--- Exercise passage Enclosed Below ---
BYU football: Bronco Mendenhall pleased with progress, lack of injuries, as camp winds down
Ravell Call, Deseret News
PROVO — BYU wraps up fall camp this weekend, and coach Bronco Mendenhall has liked what he's seen the past two weeks.
"Not one significant injury caused by practice for all of camp, which, I don't ever remember saying that," Mendenhall said. "That's really good. There are some minor injuries, but no majors. I would say that's a great thing … We still have work to do, but we have a healthy team going into game prep. That was my goal."
The Cougars held their final two-a-day session Friday, and they are holding one practice Saturday, which will mark the end of fall camp.
"There was no easing back," Mendenhall said after Friday's morning practice. "The number of periods was less, but what we were trying to get done, still a lot of urgency. At the beginning of camp, there are so many things to assess. Now, it's a few things you want to see here or there."
BYU, which will begin game preparation on Monday, opens the season in less than two weeks against Washington State at LaVell Edwards Stadium.
So how did the players survive fall camp?
"Surviving," said wide receiver Ross Apo. "That's been the word for everybody. Man, we're tired of playing each other. The defense is tired of seeing our faces. They come up and hit us sometimes. And the running backs hit the linebackers. I think we're ready to play another team."
"Overall, we made tremendous strides from Day One until right now in camp," said offensive lineman Braden Brown. "We dealt with a little bit of bumps and bruises along the front of the line. As an offensive unit, we've come a long ways. I think we're doing pretty well. We're still determining a couple of spots on the line. But whatever five we put out on the field, it's going to be five guys that get after it and get the job done."
During the offseason, BYU coaches changed the players' training and conditioning regimen and had them start working with nutritionists, which continued during fall camp.
--- End of Enclosed Exercise passage ---
--- Records supplied Enclosed Below ---
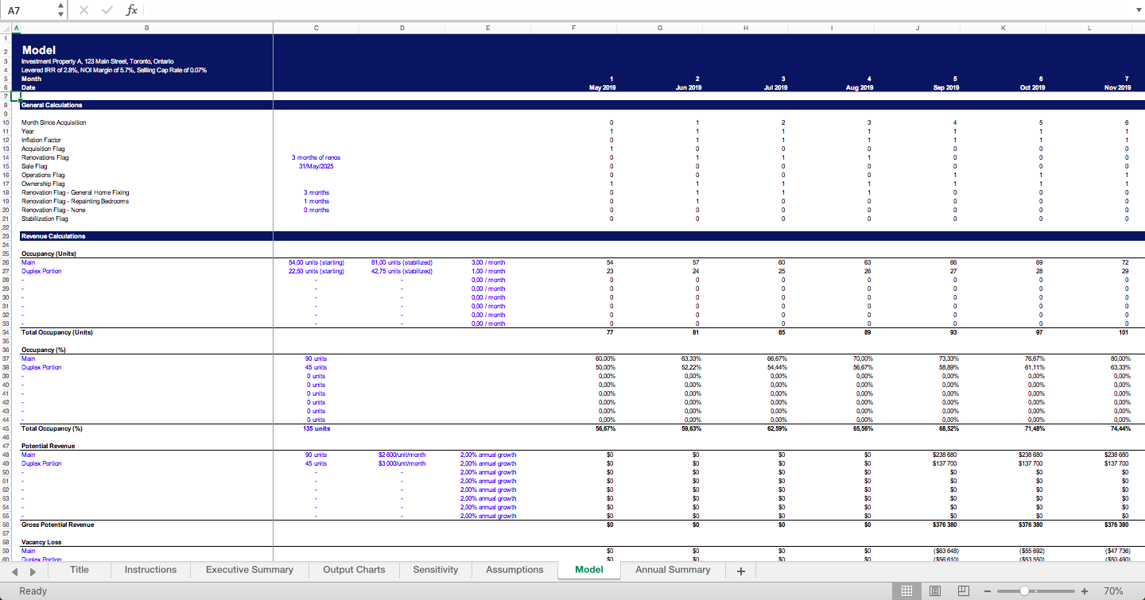Switch to the Assumptions sheet
This screenshot has height=600, width=1145.
point(514,570)
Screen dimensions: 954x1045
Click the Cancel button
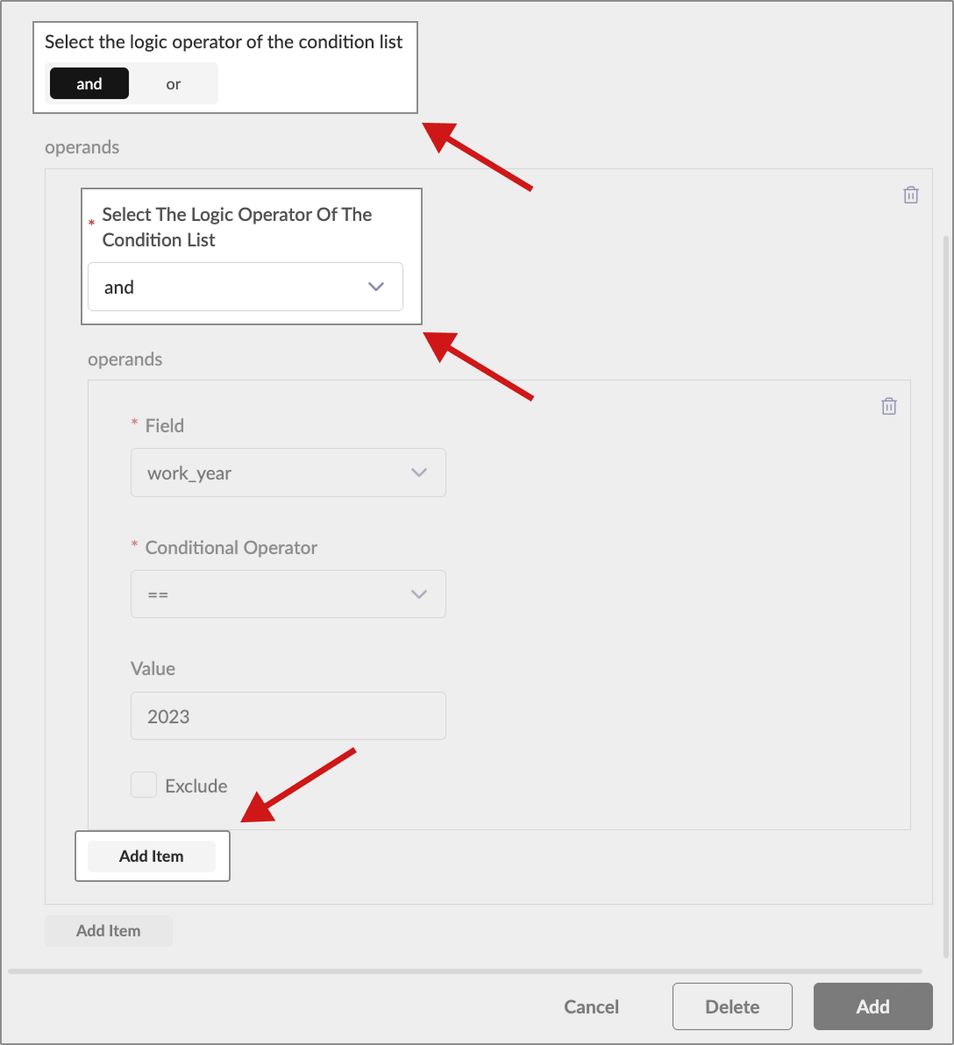tap(592, 1007)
--- End of Enclosed Records supplied ---
_Tasks to complete_.
(a) Translate this sentence from the BYU football article into Spanish: "The Cougars held their final two-a-day session Friday, and they are holding one practice Saturday, which will mark the end of fall camp."
(b) Write out everything in the BYU football article from "During the offseason, BYU" down to "during fall camp.".
The records have no connection to the BYU football article.

_Responses per task_.
(a) Los Cougars realizaron su última sesión de doble entrenamiento el viernes, y el sábado tendrán una práctica, que marcará el final del campamento de otoño.

(b)
During the offseason, BYU coaches changed the players' training and conditioning regimen and had them start working with nutritionists, which continued during fall camp.